Darren Horowitz - Analyst
Hello guys, good morning.
Michael Dunn - CEO
Morning, Mike.
Darren Horowitz - Analyst
Mike, wanted to go back to your propane cost and that being a part of a function of both Mid-con and Gulf Coast inventories. Obviously you are in kind of the transition period, but let us just look at where an inventories are today. The expectation that the propane market is going to be pretty tight, at least for the intermediate time frame. If wholesale costs remain elevated, how much of a challenge do you think that is going to have on the ability to expand retail margins into next heating season?
Michael Stivala - President
It is going to be difficult to extend retail markets in any business today. Again I am answering your question in general terms. I do not think that the economy and/or the mentality of the American purchaser today understands the relative changing cost and is unwilling to pay for it.
You have got higher commodity costs. You have got higher benefit costs. You have got a political group that is trying to push for higher minimum wage costs yet nobody wants to pay for any of these things. You have got already embedded regulatory costs. So looking at the commodity, yes, that is part of our concern. But so are some of the other issues around the overall cost structure.
Darren Horowitz - Analyst
Yes. And then if I could switching gears over to some previous comments that you guys have made with regard to acquisition activity, and obviously more recently we have seen one of your larger competitors diversify their operations with a midstream water disposal acquisition. In the past you have talked about consideration acquisitions maybe outside the retail wholesale propane fairway, and I am just wondering what your thoughts are on the current opportunity set? What you're seeing out there? Has there been any shift, and maybe what you might be looking at?
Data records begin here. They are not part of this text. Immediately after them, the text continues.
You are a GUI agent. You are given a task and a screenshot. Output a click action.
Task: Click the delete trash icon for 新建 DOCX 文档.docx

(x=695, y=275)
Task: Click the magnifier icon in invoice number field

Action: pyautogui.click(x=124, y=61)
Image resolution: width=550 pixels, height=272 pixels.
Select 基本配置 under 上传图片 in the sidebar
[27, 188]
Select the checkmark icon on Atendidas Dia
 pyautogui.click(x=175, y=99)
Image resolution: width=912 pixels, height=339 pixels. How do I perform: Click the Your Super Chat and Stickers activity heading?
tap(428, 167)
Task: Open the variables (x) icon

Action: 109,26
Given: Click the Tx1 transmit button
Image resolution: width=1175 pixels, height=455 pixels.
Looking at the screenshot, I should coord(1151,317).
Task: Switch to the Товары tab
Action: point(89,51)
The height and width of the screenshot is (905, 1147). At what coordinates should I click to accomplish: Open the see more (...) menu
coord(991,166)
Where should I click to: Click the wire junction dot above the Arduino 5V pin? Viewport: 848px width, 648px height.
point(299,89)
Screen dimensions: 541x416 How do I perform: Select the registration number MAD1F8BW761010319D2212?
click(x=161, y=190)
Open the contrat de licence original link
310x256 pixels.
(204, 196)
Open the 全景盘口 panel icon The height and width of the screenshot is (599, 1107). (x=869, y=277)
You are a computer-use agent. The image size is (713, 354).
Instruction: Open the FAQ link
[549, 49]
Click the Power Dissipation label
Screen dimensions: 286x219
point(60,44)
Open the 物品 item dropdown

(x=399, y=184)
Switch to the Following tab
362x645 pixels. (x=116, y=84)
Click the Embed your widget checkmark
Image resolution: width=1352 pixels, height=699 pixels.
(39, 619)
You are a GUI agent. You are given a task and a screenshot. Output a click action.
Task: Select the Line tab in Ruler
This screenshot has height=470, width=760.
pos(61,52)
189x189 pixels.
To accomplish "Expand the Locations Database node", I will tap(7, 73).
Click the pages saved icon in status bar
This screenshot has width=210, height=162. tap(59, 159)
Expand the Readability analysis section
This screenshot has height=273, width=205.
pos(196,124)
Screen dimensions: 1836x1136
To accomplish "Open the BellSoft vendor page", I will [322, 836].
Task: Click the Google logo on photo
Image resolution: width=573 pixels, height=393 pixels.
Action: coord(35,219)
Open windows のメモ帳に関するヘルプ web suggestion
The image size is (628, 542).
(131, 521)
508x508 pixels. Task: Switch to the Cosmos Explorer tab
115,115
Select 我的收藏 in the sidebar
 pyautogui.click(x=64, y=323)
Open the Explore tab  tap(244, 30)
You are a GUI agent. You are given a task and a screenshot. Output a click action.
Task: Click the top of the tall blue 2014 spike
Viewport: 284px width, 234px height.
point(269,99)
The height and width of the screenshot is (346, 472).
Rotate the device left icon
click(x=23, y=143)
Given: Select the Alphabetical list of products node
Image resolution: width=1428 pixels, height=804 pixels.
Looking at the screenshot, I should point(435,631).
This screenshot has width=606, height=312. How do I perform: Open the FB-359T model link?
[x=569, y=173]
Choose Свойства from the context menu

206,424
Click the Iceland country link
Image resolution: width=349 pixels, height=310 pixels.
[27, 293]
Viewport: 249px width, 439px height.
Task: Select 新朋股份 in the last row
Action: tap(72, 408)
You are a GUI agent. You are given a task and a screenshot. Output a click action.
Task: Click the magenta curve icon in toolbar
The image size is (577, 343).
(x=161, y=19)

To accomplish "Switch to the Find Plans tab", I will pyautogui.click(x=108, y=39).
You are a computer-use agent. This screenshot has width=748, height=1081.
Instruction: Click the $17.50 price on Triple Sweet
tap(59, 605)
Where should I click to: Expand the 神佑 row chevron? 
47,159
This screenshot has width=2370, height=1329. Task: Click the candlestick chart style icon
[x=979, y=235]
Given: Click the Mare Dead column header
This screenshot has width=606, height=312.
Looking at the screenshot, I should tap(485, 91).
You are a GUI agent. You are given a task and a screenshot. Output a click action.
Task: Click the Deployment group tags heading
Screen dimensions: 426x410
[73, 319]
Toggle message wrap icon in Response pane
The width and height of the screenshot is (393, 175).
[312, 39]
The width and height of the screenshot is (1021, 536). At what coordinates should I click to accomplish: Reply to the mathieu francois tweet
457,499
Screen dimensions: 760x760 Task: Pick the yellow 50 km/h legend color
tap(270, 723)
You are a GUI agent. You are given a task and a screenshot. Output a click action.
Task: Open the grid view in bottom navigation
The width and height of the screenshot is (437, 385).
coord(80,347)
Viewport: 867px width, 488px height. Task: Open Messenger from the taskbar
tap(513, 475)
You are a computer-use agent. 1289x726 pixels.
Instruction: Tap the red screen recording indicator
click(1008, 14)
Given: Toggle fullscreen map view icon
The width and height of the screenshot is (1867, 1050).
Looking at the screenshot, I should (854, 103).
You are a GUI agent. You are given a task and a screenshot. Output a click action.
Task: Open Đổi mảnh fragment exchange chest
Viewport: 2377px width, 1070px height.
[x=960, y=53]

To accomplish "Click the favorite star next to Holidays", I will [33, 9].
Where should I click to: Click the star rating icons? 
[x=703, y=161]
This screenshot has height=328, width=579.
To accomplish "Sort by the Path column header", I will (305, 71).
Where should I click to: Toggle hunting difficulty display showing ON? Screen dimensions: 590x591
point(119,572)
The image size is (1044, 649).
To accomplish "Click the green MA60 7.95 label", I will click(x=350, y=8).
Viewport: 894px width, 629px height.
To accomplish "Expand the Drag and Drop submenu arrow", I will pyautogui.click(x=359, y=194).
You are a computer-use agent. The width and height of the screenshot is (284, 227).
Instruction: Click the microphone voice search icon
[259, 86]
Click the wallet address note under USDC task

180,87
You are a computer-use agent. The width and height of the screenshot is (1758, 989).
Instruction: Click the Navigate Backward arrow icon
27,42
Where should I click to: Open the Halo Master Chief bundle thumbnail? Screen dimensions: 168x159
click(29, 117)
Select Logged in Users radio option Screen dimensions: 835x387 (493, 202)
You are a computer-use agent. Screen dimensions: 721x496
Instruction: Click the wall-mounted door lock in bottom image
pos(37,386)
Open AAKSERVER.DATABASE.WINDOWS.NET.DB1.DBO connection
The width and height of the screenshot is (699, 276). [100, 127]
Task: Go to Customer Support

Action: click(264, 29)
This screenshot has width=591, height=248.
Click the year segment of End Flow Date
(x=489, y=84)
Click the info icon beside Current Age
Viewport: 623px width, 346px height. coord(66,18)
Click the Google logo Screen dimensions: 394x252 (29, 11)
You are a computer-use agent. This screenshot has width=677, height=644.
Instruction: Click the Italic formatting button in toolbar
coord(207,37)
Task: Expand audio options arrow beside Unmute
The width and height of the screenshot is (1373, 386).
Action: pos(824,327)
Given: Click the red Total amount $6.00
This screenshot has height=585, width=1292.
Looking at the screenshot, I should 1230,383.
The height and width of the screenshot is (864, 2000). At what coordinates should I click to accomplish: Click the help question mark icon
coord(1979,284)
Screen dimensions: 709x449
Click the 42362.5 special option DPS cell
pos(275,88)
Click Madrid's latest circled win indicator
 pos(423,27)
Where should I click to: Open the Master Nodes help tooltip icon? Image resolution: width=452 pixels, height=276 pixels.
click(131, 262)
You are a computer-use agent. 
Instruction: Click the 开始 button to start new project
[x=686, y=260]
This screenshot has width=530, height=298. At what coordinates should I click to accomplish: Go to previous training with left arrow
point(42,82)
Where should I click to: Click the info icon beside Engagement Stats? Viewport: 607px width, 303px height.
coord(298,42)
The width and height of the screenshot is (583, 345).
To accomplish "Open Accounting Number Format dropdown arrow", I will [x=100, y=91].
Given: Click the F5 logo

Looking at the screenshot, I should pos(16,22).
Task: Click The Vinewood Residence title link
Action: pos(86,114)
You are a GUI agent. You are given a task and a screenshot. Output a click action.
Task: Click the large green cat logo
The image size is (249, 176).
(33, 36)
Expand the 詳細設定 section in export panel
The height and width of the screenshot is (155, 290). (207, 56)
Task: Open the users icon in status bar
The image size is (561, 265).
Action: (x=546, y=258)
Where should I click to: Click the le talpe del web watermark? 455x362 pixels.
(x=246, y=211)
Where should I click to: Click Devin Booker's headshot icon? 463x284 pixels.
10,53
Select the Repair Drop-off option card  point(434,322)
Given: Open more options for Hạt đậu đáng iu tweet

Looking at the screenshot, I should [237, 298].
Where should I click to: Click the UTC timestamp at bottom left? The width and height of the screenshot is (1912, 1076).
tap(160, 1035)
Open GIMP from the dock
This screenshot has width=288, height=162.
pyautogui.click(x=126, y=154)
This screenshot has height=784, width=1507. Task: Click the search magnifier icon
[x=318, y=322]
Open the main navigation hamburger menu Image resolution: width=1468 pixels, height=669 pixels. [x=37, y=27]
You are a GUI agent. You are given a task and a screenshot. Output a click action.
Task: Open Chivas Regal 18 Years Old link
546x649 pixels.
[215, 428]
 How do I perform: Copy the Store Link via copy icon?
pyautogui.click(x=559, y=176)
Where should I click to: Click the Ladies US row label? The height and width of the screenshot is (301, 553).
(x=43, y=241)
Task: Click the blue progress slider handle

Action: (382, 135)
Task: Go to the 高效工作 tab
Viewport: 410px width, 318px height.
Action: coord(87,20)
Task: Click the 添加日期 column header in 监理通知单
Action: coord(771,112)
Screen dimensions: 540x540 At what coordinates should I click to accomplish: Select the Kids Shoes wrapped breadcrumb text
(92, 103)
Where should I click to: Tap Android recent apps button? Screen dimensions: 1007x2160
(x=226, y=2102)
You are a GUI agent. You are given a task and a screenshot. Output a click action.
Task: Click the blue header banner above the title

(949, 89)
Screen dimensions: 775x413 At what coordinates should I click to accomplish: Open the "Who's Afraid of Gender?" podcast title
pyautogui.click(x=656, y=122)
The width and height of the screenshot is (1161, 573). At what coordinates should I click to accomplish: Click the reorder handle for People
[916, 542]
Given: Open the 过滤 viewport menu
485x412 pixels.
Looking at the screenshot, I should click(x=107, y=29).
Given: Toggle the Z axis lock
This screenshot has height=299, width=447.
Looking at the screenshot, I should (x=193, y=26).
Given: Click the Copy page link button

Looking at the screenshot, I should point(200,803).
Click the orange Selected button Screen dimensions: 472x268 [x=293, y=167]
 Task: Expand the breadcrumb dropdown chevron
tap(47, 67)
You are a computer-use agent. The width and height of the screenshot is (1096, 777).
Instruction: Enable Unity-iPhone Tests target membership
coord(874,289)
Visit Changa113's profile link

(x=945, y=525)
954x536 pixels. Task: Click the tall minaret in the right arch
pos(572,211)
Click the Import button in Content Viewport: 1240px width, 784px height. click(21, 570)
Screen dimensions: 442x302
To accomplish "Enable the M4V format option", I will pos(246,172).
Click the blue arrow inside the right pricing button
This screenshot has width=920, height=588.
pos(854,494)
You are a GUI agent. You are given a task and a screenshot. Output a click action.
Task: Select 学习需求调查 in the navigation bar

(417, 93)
What you might not be looking at, and just a general update on overall multiples would be helpful.
Michael Dunn - CEO
We are suspending a lot of time on outside propane potential opportunities. As far as the multiple thing is considered, you know probably better than I that a lot of these drop-downs are trading at significantly lower multiples than the non-drop-down acquisitions and the non-drop-down multiples, 13/12, 13, 14 times just do not work mathematically. But we are looking and yet we saw. They did a nice acquisition. It was interesting how it was reported.
But that is for another day. They did take that step outside, and they were quick to follow it up with a reasonably small acquisition in propane in California which consumed a lot of headline. But as far as we are concerned, was I being sarcastic? As far as we are concerned, we continue to pursue to try to get our arms around where we think, okay, the viable spots will be for either ancillary businesses and/or general common-known midstream type opportunities. We are working pretty hard at it, Darren. I am pretty confident that we will accomplish something in due time.
Darren Horowitz - Analyst
We wish you the best of luck. Thank you, Mike.
Michael Dunn - CEO
Thank you.
Operator
(Operator Instructions). There are no questions. Thank you. Please continue.
Michael Dunn - CEO
Well again I want to thank everyone for joining us today, and we look forward to speaking with you again in August. Thank you, Stacey.
Operator
Thank you. Ladies and gentlemen, this conference will be available for replay after 11 o'clock am today running through May 9th until midnight. You may access the AT & T replay system at any time by dialing 1-800-475-6701 and when prompted enter the access code of 325141. Those numbers again 1-800-475-6701, access code 325141. That does conclude your conference for today. Thank you for your participation and for using AT & T executive teleconference. You may now disconnect.